For the third day in a row, the Middlesex London Health Unit (MLHU) reported no new COVID-19 cases Tuesday. The latest results come as 633 tests were processed at London assessment centres Monday.

No new deaths were reported in Middlesex-London, with the total standing at 57. The last person to die of the virus in the region was a woman in her 90s from a retirement home on June 10.

The numbers out of local seniors’ facilities are also looking up with the MLHU reporting no outbreaks at any of the region’s long term or retirement homes.

While the latest results show promise, London Mayor Ed Holder tweeted Tuesday, “Friendly reminder: this is no time to get complacent.”

The low case counts come as 1,231 people have been swabbed at the Oakridge and Carling Heights assessment centres since Saturday.

Health unit issues mask orders

A woman in a surgical mask waits for the bus near Kipps Lane in London, Ontario. (Colin Butler/CBC)

London’s medical officer of health Dr. Chris Mackie officially issued two orders under the Health Protection and Promotion Act Tuesday that will require face coverings to be worn at personal care establishment, and on public transit, taxis and ride shares. The orders will come into effect on July 20.

The province previously mandated employees and patrons to wear masks at establishments such as hair and nail salons on June 11. The order around riding the bus or taking a taxi will require everyone over 12 years of age to wear a face covering, such as a medical or non-medical mask, bandana, scarf or cloth that covers the nose, mouth and chin.

“The reopening of our region has made it more challenging to maintain physical distance in some settings and businesses, increasing the potential for people to come into close contact for periods of time that can lead to a greater risk of COVID-19 transmission,” sais Dr. Mackie in a statement.

“These Orders are being put in place to reduce the likelihood of outbreaks of COVID-19, as we have seen in other Ontario communities, even where the rate of illness was otherwise low.”

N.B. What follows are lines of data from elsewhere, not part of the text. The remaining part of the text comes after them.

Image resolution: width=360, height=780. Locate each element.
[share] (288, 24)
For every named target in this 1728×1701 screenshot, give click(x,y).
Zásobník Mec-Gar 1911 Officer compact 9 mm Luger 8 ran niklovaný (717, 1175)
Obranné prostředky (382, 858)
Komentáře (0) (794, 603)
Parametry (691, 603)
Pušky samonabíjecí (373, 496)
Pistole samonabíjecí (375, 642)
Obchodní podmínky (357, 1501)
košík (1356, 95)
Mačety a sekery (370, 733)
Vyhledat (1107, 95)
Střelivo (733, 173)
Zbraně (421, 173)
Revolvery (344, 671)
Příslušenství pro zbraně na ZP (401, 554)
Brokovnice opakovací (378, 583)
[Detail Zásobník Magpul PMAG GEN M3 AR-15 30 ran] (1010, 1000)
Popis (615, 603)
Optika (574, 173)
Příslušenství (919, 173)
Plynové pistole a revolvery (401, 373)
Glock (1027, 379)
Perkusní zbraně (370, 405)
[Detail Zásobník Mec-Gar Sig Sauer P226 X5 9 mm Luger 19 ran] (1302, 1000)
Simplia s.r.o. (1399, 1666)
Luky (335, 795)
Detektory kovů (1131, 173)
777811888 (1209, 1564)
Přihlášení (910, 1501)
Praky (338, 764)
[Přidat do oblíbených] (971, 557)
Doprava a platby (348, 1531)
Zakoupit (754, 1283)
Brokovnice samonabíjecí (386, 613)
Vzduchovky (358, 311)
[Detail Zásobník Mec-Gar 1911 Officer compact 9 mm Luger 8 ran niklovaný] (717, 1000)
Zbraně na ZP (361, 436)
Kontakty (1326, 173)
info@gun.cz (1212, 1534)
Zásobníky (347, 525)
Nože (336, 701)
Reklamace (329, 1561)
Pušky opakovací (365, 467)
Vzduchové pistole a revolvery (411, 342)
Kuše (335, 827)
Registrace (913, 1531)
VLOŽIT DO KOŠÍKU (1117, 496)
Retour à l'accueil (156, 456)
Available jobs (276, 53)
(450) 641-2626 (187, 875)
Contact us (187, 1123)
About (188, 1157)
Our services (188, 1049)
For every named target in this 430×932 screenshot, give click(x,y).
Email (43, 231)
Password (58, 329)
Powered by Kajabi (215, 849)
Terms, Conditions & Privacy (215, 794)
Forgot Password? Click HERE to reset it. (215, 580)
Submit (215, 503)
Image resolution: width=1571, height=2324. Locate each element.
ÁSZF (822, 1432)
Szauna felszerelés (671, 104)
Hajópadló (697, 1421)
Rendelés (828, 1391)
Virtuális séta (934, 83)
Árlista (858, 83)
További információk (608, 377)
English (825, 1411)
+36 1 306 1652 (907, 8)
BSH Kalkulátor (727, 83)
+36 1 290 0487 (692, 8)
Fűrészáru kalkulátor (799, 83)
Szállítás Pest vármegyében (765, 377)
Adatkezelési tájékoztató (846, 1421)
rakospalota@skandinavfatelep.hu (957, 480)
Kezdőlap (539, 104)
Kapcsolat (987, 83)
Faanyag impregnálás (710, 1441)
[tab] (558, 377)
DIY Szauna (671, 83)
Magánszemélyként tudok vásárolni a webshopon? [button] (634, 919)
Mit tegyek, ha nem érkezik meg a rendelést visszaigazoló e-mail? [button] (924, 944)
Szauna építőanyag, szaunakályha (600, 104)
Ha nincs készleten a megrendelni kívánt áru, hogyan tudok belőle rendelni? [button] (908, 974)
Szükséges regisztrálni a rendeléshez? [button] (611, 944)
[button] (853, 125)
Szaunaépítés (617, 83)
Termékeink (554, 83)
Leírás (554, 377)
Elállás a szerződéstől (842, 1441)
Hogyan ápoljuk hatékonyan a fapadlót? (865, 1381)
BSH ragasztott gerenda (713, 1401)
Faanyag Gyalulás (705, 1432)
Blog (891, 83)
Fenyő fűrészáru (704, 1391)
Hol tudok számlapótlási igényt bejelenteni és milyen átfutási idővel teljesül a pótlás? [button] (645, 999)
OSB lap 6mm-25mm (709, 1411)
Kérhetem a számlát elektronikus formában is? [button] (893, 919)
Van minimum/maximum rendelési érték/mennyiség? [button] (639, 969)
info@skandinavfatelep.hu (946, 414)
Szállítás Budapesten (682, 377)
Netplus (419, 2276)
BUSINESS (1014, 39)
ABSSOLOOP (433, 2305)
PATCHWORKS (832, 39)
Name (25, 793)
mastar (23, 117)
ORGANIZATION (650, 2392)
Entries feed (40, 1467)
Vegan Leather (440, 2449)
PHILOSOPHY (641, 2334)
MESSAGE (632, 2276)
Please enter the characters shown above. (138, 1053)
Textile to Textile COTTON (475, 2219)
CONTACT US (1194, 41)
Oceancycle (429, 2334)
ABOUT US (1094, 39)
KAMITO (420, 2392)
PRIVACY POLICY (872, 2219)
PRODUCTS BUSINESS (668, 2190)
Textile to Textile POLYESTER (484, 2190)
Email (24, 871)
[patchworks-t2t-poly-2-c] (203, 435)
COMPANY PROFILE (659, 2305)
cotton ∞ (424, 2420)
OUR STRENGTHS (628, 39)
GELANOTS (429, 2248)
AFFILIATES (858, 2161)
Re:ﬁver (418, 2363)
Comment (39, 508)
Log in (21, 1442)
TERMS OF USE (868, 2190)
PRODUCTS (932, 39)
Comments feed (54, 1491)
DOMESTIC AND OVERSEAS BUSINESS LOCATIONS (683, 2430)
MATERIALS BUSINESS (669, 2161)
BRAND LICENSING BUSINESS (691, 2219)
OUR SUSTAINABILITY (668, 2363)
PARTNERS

Failure to comply with the orders can result in fines up to $5,000. Businesses can be fined up to $25,000 for each day on which an offence occurs.

COVID-19 across the region and beyond

Southwestern Public Health, which covers St. Thomas and Elgin and Oxford counties, reported no new cases of COVID-19 Tuesday. The regional total remained unchanged at 85 cases, with 77 resolved and five deaths.

Across Ontario, 112 new cases were reported Tuesday.

Twenty-eight of Ontario’s 34 public health units reported five or fewer new cases, while 23 of those 28 confirmed no additional cases at all, according to tweets from Minister of Health Christine Elliott.